I have a lookup that returns multiple matches. Here is a simple example:
... | lookup emp-lookup dept OUTPUT employeeId employeeName
| sort dept employeeId employeeName
| table dept employeeId employeeName
This gives output that looks like this:
dept employeeId employeeName
HR 0002 Pat
0100 Lisa
0003 Renee
Sales 0011 Hon
0008 Ronnie
Problem 1 - The sort doesn't really work, because employeeId and employeeName are actually multi-valued fields. It only sorts the dept field. How can I make the list sort properly?

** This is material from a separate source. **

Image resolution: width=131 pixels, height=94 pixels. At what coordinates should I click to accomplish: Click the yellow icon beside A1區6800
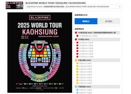click(77, 63)
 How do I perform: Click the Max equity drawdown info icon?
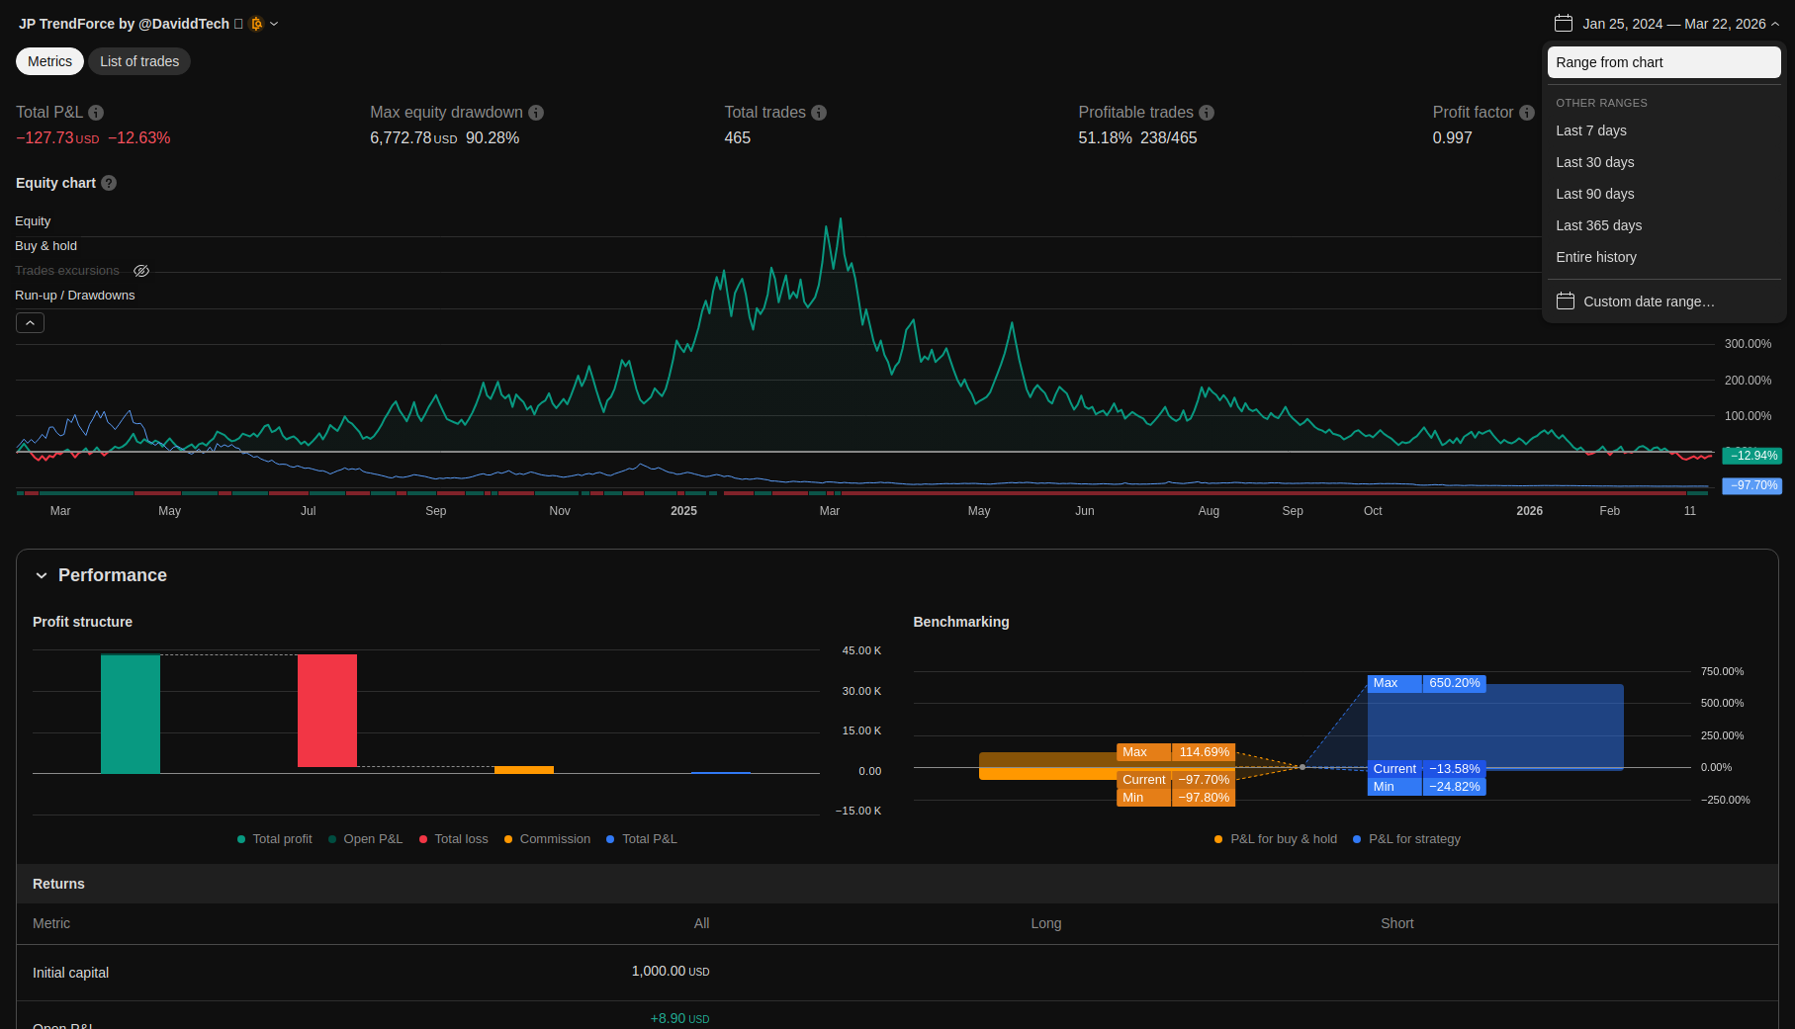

Problem 2 - If one of the departments has a really large number of employees, like 97, only the first 50 or so are shown, and then the last thing in the list says [and 47 more] or something similar. How can I show all the employees?
Since the lookup results are stored as multi-valued fields, I thought - mvexpand
! But if I do that, the relationship between employeeId and employeeName is broken. For example:
... | lookup emp-lookup dept OUTPUT employeeId employeeName
| mvexpand employeeId
| table dept employeeId employeeName
Gives:
dept employeeId employeeName
HR 0002 Pat
Lisa
Renee
HR 0100 Pat
Lisa
Renee
HR 0003 Pat
Lisa
Renee
etc...
What a mess! I am out of ideas...
Can you not split it into two lookups (haven't tried this, just a bit of lateral thinking)...
So do a first lookup for the employee IDs only:
... | lookup emp-lookup dept OUTPUT employeeId
Then mvexpand
that:
...|mvexpand employeeId
And then lookup the employeeName based on the employeeID
...| lookup emp-lookup employeeId OUTPUT employeeName
And then I think the fields should be properly populated to allow you to sort as you desire.
Just an idea, as I say I haven't tested it myself.
Updated - This way is simpler...
| lookup emp-lookup dept OUTPUT employeeId employeeName
| eval myFan=mvrange(0,mvcount(employeeId))
| mvexpand myFan
| eval employeeId=mvindex(employeeId,myFan)
| eval employeeName=mvindex(employeeName,myFan)
MHibbin's answer is perfect for the specific question, and this is an old question, but here's another approach that is useful in some circumstances, such as where the data to be stitched together did not come from a lookup, or the lookup was too expensive to be repeated multiple times on each record -
| lookup emp-lookup dept OUTPUT employeeId employeeName
| eval IDAndName = mvzip(employeeId,employeeName," !!!! ")
| fields dept IDAndName
| mvexpand IDAndName
| rex field=IDAndName "^(?<employeeId>[^!]+) !!!! (?<employeeName>.+)$"
I use multiple exclamation points as the delimiter because they never appear that way in my data, names and addresses and such, whereas commas and semis often do.
Just to throw an alternative out there as this is something I hit today. I actually went about this a different way as I generally try to avoid using lookups in the search bar where I can.
My case was nearly identical in that I had a few single value fields merged with multi values from a lookup.
The CSV I work from is reloaded every day at midnight, at 1am I run a scheduled search to play with the results, What I do is create a new field which is the result of the three fields I am interested in appended together. E.g.
Field1=hello Field2=bye NewField=hello-bye
I then use this value in my results and all I have to do is an mvexpand and then a rex or eval to split them apart again, the performance hit is pretty much nowt and I'm only hitting a lookup once so my automatic lookup stays intact if anyone tries to run an ad-hoc search.
I like this idea, too. I was also wondering whether it would be worthwhile to write a custom command to "normalize" and "denormalize" events - like mvexpand and mvcombine, but treating the mult-valued fields as an embedded table instead of independently.
Thanks!
Can you not split it into two lookups (haven't tried this, just a bit of lateral thinking)...
So do a first lookup for the employee IDs only:
... | lookup emp-lookup dept OUTPUT employeeId
Then mvexpand
that:
...|mvexpand employeeId
And then lookup the employeeName based on the employeeID
...| lookup emp-lookup employeeId OUTPUT employeeName
And then I think the fields should be properly populated to allow you to sort as you desire.
Just an idea, as I say I haven't tested it myself.
🙂 Ha! Hate when that happens, and you focus on one thing!
Happy to help! 🙂
Doh! I was so enmeshed in thinking about multi-value fields that I didn't think it through! Of course, AFTER the second lookup, every occurrence of an employee name will be in a separate event - and therefore perfectly sortable.
BTW, I implemented this solution. Thanks!!
well, couldn't you just do the sorting after, and then you should be able to sort as per your requirements, couldn't you?
Good idea! If I could mvexpand, it would solve the "[and 47 others]" problem. And it would work even for the sorting - as long as I want to sort by the unique id (employeeId).